Abstract

Since Émile Durkheim (1858–1917), the field of suicide prevention has explored the social and cultural influences leading to the act of suicide. However, recently the emphasis seems to be shifting to neuroscience and psychiatry, turning the searchlights towards genetic markers, individual predispositions and environmental risks. Using films to explore various factors, Suicide movies: Social patterns 1900–2009, by Steven Stack and Barbara Bowman, broadens once more the viewpoint in suicidology of emphasizing the way the most popular form of visual culture portrays the act of taking one’s own life.
An awarded social science author and professor in the Departments of Psychiatry and Criminology at Wayne State University in Detroit, Michigan, Dr Stack is a world expert on suicidology. Along with Ms Bowman, lawyer and researcher, he has produced an extensive analysis of patterns of motives for suicide in American movies, totalling 1,158 movies from 1900 to 2009, and containing 1,377 suicides.
As stated in the first chapter, ‘art, herein specifically film, represents a neglected source of knowledge on the causes of suicide’. The authors briefly refer to the work of the Russian sociologist Pitirim Sorokin (1889–1968), founder of Harvard University’s Sociology Department, in his defence of intuition and humanities as a source of scientific information. They also emphasize the importance given to art as a way to understand human behaviour in the writings of Sigmund Freud. A mandatory reference is made to Durkheim, whose concepts of integration and regulation are expanded by Stack and Bowman in pursuit of the social causes of suicide. As shown in the first section, the neglect of social causes of suicide seems to endure, as the number of published sociology works on suicide is surpassed by those in the fields of molecular biology, genetics and even law.
The book is divided into four parts. Chapters 1 and 2, in Part I, discuss the neglect of social patterns in suicide and the methods adopted to find and categorize the suicide movies. The latter explains that the authors decided to focus only on American movies (with the exception of the British films discussed in chapter 10), in order to make the project more manageable. This might frustrate those expecting some mention of important non-American movies where suicide plays a central role, such as the films Harakiri (Japan, 1962) and The Sea Inside (2004), but that sort of narrowing in the subject’s scope is unavoidable in any sociological study (although the title of the book could have made this distinction clear). This selection also takes away an international comparative perspective. It is helpful to note the criteria for the chosen movies: to be American made; to contain at least one completed suicide; to concern ‘real-life’ suicides of humans – excluding animation movies and fictional creatures; to be feature length (60 minutes or more); and to have been shown in American theatres – excluding films made for television. It might sound strange to consider Armageddon (1998) or The Shawshank Redemption (1994) as ‘suicide movies’, but once you think about it, suicides are always highly regarded as integral to the plots of various films (unlike ordinary gunfights). They cannot be taken lightly, and they always offer a discussion about the reasons behind the act itself.

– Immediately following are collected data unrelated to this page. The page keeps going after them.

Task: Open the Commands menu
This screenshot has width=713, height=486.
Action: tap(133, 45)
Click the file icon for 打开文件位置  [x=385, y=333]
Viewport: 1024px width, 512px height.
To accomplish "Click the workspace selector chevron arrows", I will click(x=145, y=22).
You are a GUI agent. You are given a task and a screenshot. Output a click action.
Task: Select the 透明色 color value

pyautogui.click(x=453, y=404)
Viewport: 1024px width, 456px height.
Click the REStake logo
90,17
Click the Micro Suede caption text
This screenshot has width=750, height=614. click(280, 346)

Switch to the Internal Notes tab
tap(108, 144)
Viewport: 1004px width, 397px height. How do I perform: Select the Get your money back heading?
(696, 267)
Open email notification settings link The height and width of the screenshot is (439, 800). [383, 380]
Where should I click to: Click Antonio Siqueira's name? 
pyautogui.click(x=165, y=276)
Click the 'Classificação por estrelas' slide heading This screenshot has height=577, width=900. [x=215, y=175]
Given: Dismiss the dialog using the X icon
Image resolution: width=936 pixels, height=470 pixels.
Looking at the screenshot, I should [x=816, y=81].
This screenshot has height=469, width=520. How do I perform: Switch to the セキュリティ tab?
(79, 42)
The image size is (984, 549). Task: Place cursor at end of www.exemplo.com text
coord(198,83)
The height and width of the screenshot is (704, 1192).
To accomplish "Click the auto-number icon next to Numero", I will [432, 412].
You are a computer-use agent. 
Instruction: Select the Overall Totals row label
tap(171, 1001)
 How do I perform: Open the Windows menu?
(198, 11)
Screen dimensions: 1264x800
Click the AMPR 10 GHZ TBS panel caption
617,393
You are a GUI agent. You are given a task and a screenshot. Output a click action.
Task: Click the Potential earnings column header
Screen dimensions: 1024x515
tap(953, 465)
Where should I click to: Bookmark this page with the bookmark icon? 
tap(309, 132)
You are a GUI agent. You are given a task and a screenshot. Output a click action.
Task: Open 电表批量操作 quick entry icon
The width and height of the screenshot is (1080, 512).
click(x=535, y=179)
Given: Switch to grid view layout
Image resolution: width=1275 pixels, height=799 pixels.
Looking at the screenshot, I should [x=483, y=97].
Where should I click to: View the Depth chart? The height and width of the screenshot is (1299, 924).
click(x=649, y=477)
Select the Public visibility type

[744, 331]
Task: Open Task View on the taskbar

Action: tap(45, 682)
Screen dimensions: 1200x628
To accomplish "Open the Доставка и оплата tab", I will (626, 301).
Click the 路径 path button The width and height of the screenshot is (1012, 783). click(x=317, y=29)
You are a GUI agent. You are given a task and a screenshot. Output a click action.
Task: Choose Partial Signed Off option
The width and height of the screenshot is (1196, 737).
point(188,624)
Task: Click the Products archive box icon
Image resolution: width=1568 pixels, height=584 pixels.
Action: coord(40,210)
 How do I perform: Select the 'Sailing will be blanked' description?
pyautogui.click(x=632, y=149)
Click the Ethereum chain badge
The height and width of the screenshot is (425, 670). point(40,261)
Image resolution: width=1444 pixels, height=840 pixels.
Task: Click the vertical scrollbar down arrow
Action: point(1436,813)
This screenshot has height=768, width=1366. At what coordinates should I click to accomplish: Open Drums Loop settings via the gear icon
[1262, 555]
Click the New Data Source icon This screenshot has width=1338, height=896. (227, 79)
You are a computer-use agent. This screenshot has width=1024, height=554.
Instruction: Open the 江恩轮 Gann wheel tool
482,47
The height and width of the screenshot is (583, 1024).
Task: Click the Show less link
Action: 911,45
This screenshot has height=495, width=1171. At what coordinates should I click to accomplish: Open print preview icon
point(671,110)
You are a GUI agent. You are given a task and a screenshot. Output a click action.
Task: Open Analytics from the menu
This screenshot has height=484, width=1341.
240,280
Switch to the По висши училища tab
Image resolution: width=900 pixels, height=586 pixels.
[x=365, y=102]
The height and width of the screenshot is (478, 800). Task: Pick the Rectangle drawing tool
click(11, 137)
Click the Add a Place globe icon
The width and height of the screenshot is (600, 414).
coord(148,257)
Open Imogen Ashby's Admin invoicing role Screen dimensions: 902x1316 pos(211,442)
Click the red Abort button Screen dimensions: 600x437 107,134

The next two sections group films according to what the authors consider the ‘main’ cause for the portrayed suicide(s): Part II, ‘Individual Causes of Suicide in the Cinema’; and Part III, ‘The Social Causes of Suicide in the Cinema’. The authors do not state that the depicted suicides (or any other, for that matter) are exclusively motivated by ‘inner’ or ‘external’ forces. The point of the book is precisely to show the multifaceted nature of suicide: the personal and social drives, and the way that movies can help us to understand how somebody comes to kill him/herself. With that in mind, it becomes easier to understand the authors’ categories, considering, for instance, that a person who commits suicide due to bankruptcy might have an underlying major depression.
Part IV compares British and American portraits of suicide in cinema, in order to verify what is called ‘the globalization hypothesis’: are the patterns in American film found in other nations as well? According to the provided data, the answer is yes, with a small exception made for an American preference for ‘heroic’ suicides, especially those framed in war settings. As noted above, those expecting a little more ‘global’ comparison (other than between two English-speaking, traditionally and culturally related countries) might lament the absence of movies from other European countries, not to mention from the East, Africa or South America. Then again, it is understandable that such a broad sampling would turn the study into an encyclopaedic treatise on film, which is not its purpose.
As an original and comprehensive analysis on the portrayal of suicide in American film, this book serves as a marvelous resource for those working with suicide prevention, cultural researches or anyone who loves film. The limits of the study are clearly recognized by the authors, as they point out suggestions for future works - like the portrayal of suicide attempts, genre issues and suicide methods. Suicide is an incredibly complex subject, and the insights provided by this careful work are definitely welcome.